Aquí son de nuevo las vivencias internas de los personajes, situadas en el off sonoro, las que articulan el despliegue de las imágenes a falta de relato narrativo propiamente dicho. Como en sus anteriores películas, un aliento panteísta de fondo subyace bajo los estremecedores planos con los que Malick se adentra en el entorno selvático que contempla -porque la mirada del cineasta es esencialmente contemplativa y no descriptiva- el encuentro entre nativos y colonizadores. Por debajo, un complejo andamio de estructura discontinua y alternante, en el que diferentes experiencias emocionales se superponen y se entrecruzan, da forma a la película.
De la misma manera que ocurre en los tres títulos anteriores, la naturaleza se siente aquí asaltada y amenazada por la irrupción de la violencia. Con firmes raíces ancladas en una tradición cultural bajo la que palpitan algunos ecos del viejo testamento, que bebe en Milton y en Thoreau, que vuelve los ojos a la naturaleza y a las tierras vírgenes como depositarias del paraíso perdido, El nuevo mundo viene a explicitar los fundamentos de una cierta mitología sobre los orígenes de la nación americana y es hija inequívoca de aquella concepción del mundo, inevitablemente cargada de ecos roussonianos.

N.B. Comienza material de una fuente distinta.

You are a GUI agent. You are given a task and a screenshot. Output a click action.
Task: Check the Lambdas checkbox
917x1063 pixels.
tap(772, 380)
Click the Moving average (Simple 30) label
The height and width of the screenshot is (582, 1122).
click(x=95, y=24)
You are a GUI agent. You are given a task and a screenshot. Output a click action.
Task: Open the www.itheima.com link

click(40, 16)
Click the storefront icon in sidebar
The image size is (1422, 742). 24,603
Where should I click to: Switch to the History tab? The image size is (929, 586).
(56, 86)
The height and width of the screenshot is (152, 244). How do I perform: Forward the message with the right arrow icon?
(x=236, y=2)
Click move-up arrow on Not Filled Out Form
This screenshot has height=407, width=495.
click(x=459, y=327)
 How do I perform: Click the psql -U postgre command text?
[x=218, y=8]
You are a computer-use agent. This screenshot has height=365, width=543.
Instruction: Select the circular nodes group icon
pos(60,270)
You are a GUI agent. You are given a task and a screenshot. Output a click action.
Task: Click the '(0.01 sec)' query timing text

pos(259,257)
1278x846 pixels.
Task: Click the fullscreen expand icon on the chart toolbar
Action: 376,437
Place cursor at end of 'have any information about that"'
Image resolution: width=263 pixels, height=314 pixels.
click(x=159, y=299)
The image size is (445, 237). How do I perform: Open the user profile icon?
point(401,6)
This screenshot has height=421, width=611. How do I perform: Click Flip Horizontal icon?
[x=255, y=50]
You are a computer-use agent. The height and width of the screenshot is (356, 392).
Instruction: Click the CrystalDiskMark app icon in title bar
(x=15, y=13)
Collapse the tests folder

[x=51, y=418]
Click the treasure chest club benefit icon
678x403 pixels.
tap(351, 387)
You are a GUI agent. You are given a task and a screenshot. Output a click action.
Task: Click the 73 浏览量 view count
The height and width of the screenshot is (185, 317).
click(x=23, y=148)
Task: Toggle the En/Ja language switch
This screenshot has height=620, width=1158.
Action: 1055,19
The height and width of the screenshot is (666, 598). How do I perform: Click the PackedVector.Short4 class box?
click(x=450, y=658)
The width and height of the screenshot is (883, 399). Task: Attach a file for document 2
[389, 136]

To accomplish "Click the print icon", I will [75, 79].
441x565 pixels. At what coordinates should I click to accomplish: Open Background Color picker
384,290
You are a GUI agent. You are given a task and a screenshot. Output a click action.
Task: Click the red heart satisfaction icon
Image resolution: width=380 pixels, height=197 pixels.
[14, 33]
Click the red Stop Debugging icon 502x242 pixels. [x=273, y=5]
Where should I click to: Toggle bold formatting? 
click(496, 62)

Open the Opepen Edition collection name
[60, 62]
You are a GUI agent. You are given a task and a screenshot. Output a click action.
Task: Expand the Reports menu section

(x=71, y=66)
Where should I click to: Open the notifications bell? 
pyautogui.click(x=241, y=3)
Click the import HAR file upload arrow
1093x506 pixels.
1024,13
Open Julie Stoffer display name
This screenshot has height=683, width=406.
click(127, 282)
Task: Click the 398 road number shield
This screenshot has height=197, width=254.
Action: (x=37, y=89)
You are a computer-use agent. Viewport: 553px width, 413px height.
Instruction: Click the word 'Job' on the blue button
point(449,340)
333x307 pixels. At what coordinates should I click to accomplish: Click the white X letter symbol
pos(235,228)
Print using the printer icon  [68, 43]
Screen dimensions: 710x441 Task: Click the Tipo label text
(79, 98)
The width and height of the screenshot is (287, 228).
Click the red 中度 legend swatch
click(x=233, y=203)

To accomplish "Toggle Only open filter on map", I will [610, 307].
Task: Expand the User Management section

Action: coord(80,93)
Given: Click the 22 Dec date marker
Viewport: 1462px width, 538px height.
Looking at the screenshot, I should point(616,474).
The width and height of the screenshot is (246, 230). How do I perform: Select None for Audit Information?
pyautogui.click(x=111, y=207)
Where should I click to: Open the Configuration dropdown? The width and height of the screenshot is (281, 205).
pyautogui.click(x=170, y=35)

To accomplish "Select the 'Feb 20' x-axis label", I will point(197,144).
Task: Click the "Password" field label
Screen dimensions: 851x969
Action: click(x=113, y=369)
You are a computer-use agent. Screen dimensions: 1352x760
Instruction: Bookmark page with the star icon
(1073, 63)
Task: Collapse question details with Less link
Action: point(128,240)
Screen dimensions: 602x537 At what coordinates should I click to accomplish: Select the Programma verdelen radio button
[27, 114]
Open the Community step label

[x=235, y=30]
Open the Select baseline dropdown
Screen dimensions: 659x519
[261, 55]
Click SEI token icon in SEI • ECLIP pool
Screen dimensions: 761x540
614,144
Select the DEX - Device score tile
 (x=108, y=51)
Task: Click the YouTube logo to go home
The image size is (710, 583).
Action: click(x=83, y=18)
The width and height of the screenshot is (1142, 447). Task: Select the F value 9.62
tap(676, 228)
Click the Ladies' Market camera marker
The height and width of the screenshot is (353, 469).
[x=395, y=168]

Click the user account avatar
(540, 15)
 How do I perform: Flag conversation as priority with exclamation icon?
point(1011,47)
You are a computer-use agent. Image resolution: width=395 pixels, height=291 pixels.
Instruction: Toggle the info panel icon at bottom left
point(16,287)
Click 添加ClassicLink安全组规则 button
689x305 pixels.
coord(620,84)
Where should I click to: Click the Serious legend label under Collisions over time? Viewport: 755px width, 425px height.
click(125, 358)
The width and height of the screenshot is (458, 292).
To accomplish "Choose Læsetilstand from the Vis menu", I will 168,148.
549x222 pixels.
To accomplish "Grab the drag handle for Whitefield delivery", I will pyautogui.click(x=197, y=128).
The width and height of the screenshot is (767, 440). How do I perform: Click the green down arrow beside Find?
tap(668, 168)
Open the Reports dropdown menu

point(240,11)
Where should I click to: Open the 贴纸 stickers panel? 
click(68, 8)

Malick filma esta singular celebración del mito sin descomponer nunca unos encuadres -trazados con tiralíneas por una cámara en incesante movimiento, tan impetuosa como elegante- que logran transmitir la vibración de la naturaleza y dar cuerpo a la fisicidad de las emociones. Producto de una depurada y exigente estilización, las imágenes de esta obra hermosa y emocionante parecen contagiadas por la serenidad de ese paraíso reinventado por un creador elegíaco, más interesado por la textura lírica que por la narración, más concernido por la indagación moral que por la pirotecnia visual.